And massive capacity expansions are being undertaken in the US to take advantage of this cost position.
Already there are 186 chemical projects announced or being built in the US, representing around $117bn in capital investment, according to the ACC. By segment, 52% is in bulk petrochemicals, 24% in fertilizers, 17% in plastic resins and 4% in inorganic chemicals. And it’s not just US-based companies taking advantage. Foreign direct investment (FDI) represents 62% of the total planned capital investment.
“The wave of investment could reach over $130bn spread out over 12 or more years. The peak year for investment outlays will be in 2016 or 2017,” said Moore.
And the needle will start moving in 2015, in terms of output.
“For those asking when the growth from all this investment will appear, I tell them, just wait. 2015 will be when the wave of investment kicks in, and then we’ll see further strong growth from there,” said Swift.
The strongest gains will be in bulk petrochemicals and organics, followed by plastic resins and synthetic rubber, he noted.
“In all scenarios, the US captures market share away from Western Europe,” said Swift.

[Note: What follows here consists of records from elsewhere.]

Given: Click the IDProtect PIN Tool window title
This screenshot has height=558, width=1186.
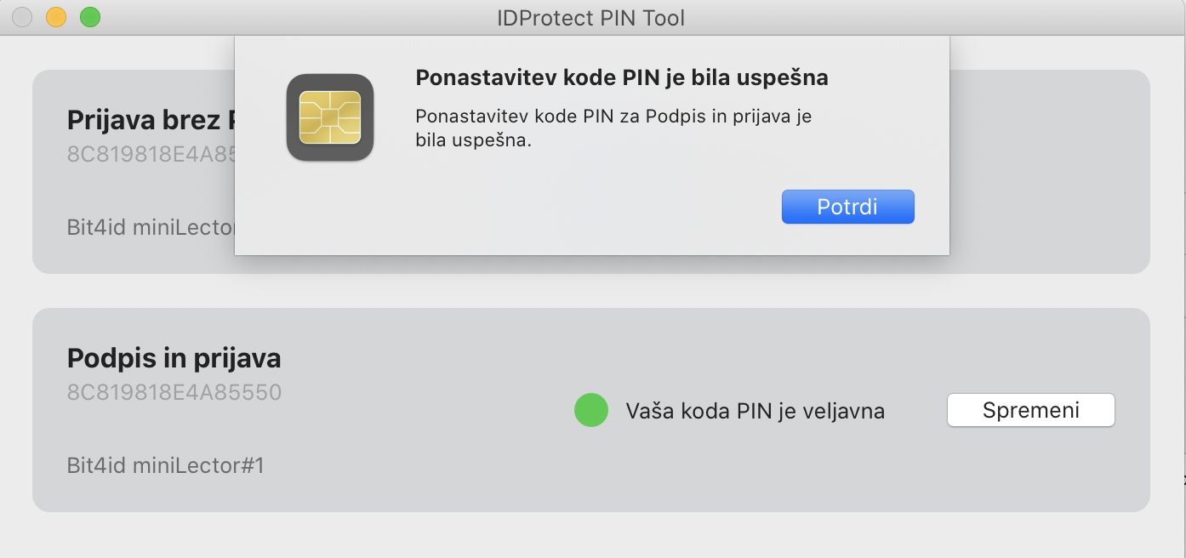Looking at the screenshot, I should tap(591, 18).
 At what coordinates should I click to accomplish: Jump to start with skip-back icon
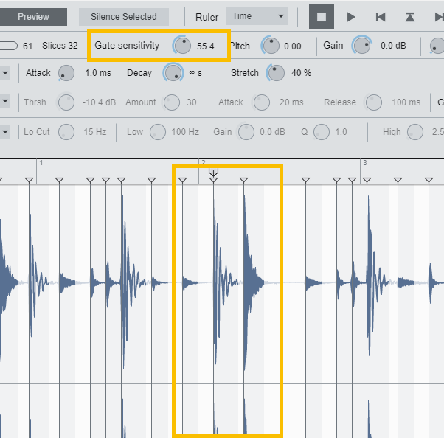pyautogui.click(x=380, y=16)
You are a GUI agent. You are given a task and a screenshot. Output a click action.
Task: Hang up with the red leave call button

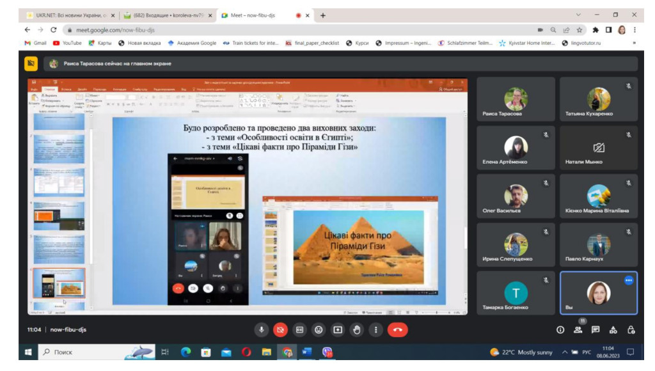pyautogui.click(x=398, y=330)
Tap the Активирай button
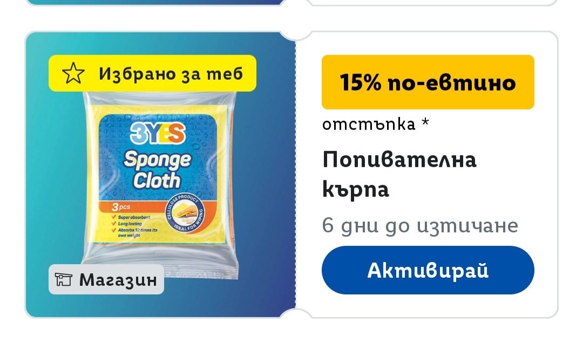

The US economy will rebound strongly from a sluggish winter weather-impacted first quarter of 2014, said the economist. First quarter GDP was revised downward to -2.9% on 25 June by the Bureau of Economic Analysis.
“The US economy will expand strongly in the second half, supported by improving consumer balance sheets and employment gains. Consumer spending will reassert itself. And with higher confidence levels, we’ll see a return of business fixed investment, led by spending for equipment,” said Swift.
“Light vehicle sales continue to grow steadily with 2014 sales expected to crest the 16m mark for the first time since the recession,” said Swift.
“11.4 years is the average age of light vehicles – the highest since the 1930s,” Swift said. “Pent-up, demand, improving employment and income prospects, the oil and gas boom, and better availability of credit will foster further growth.”
The economist expects US light vehicle sales to rise again to 16.4m units in 2015.
Boosted by the shale oil and gas boom, US industrial production is expected to grow by 3.7% in both 2014 and 2015 – up from 2.9% in 2013.
By 2015, industrial output growth will have outstripped services output for the sixth consecutive year, he said.
“Industries supplying to building and construction, and light vehicles are doing well as are capital goods-related industries, especially energy,” said Swift.
And globally, the industrial production cycle is starting to turn upwards, led by momentum in the US, the UK and Germany, noted the economist.
Global industrial production, which saw growth of 2.4% in 2012 and 2.4% in 2013, is expected to jump to 3.9% in 2014, and 4.0% in 2015, according to Swift. In China, industrial production growth, which slowed in 2013 to 9.7% from 10.1% in 2012, is expected to slow further to 8.6% in 2014 and 8.4% in 2015.